The Zilver is a self-expanding, rather than a balloon-expandable, stent and therefore offers "unique mechanical challenges," Dake said. The device uses "some outer membrane to be sure the drug is constrained sufficiently to the stent scaffold not to lose any of the dose." Treatment is also for longer lesions, with the "trend" of success requiring a longer period of time to determine, perhaps up to nine months.

Dake was careful to avoid an "apples-to-oranges" comparison with coronary stenting, but said that stenting in the leg tends to see up to a 30% rate of restenosis. He called that "a good target to shoot for" in terms of computing hoped-for reductions with the Zilver.

He added the caveat: "All the animal studies in the world can't actively predict what will happen" in humans.

Expanding on the differences, Daniel Sze, MD, PhD, associate professor of radiology and principal investigator for Stanford's portion of the trial, noted that the challenges in treating leg arteries are greater. They are, for instance, much longer and wider than coronary arteries. And compared to the stiffness and "macaroni" size of a coronary stent, the DES placed in the woman's leg was about the size of a crayon and very pliable.

Dake noted also that the woman had undergone a previous round of therapy called surgical aortoilliac revascularization, "but still experienced pain after walking 1-1/2 miles."

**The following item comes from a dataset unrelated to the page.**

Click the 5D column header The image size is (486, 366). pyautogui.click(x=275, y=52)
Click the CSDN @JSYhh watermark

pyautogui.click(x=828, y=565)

In a statement, the Stanford Medical Center said it would take up to at least six months to determine if the patient was experiencing restenosis of the treated artery, but added: "[A] day after the stent was in place, she was already walking with greater ease."

The new trial primarily will focus on the safety of the Zilver PTX stent above the knee in the femoropopliteal artery, the major artery in the thigh, compared to standard PAD interventions, according to Charles McIntosh, MD, PhD, vice president of medical science and technology for the Cook Group.

Like the Taxus coronary DES stent from Boston Scientific (Natick, Massachusetts), the Zilver PTX is coated with the drug paclitaxel. But the stent does not use a polymer to bind the paclitaxel drug to the device, McIntosh told MDD.

He declined describing the specifics of the drug/device attachment method, citing that as proprietary information, but emphasized that the mechanism assures "close proximity" between drug and arterial wall.

And while also declining to discuss the company's pre-clinical data, McIntosh described these as indicating "good results."

Delivery for the leg application, he said, was similar to the system used in the delivery of bare-metal stents.

Cook sees completion of enrollment in the trial before the year is out, McIntosh said, with hoped-for launch of a Phase II trial in 100 patients in 2006. He added that the enrollments should be rapid given a continuing preference by patients for the DES technology.

While describing potential FDA clearance as "a moving target," he said it could be issued in the 2007-2008 range.

DES use to treat PAD is important since this illness affects more than 10 million American annually, according to Cook. PAD affects blood vessels that lead from the heart to other areas of the body such as the legs, feet and kidneys. When the blood vessels become blocked by buildup of fatty deposits, the initial results are pain while walking, and the continued blockage can result in gangrene and eventual amputation.

PAD is, according to Cook, "seriously under-diagnosed." Besides offering its own risks, symptoms of PAD indicate the increased risk of heart disease and stroke.

Cook terms itself "the world's largest privately held medical device manufacturer," and says it is developing a variety of technologies: stents and stent-grafts, catheters, wire guides, introducer needles and sheaths, embolization coils, medical biomaterials, vena cava filters, implanted cardiac lead extraction equipment and other minimally invasive medical devices.

Stanford University Medical Center provides research, medical education and patient care at its three institutions: Stanford University School of Medicine, Stanford Hospital & Clinics and Lucile Packard Children's Hospital.